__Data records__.
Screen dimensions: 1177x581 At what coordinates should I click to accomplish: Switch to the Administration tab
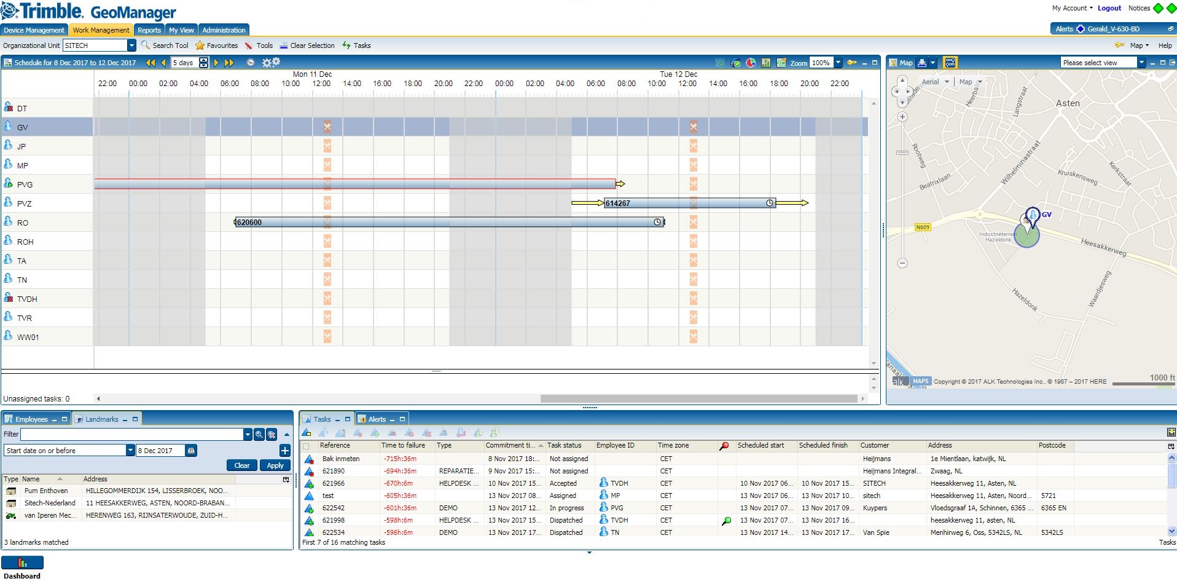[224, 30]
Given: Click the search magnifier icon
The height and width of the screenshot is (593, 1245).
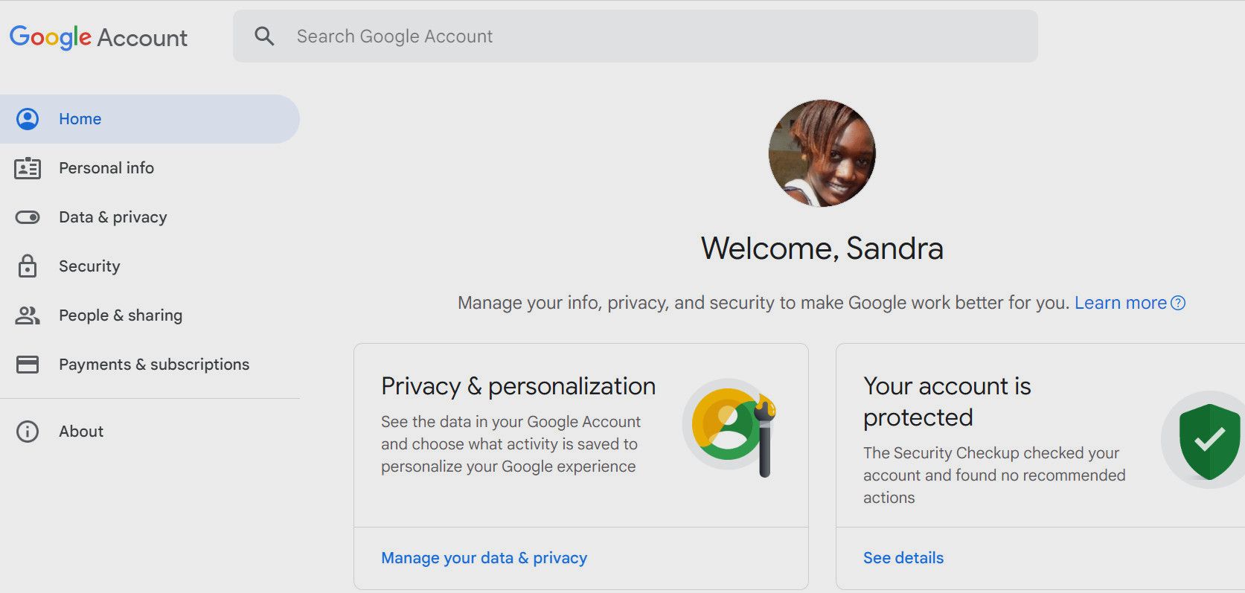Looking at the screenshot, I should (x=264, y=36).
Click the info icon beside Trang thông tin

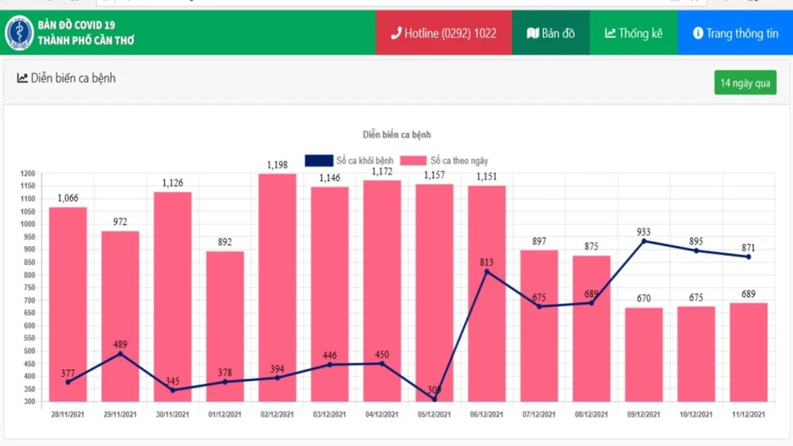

__What the exercise asks__.
Give every line of the data above as a JSON list of strings, one string per line, leaving out blank lines and the pictures.

__Solution below__.
[
  "Screen dimensions: 1177x581 At what coordinates should I click to accomplish: Switch to the Administration tab",
  "[224, 30]",
  "Given: Click the search magnifier icon",
  "The height and width of the screenshot is (593, 1245).",
  "Looking at the screenshot, I should (x=264, y=36).",
  "Click the info icon beside Trang thông tin"
]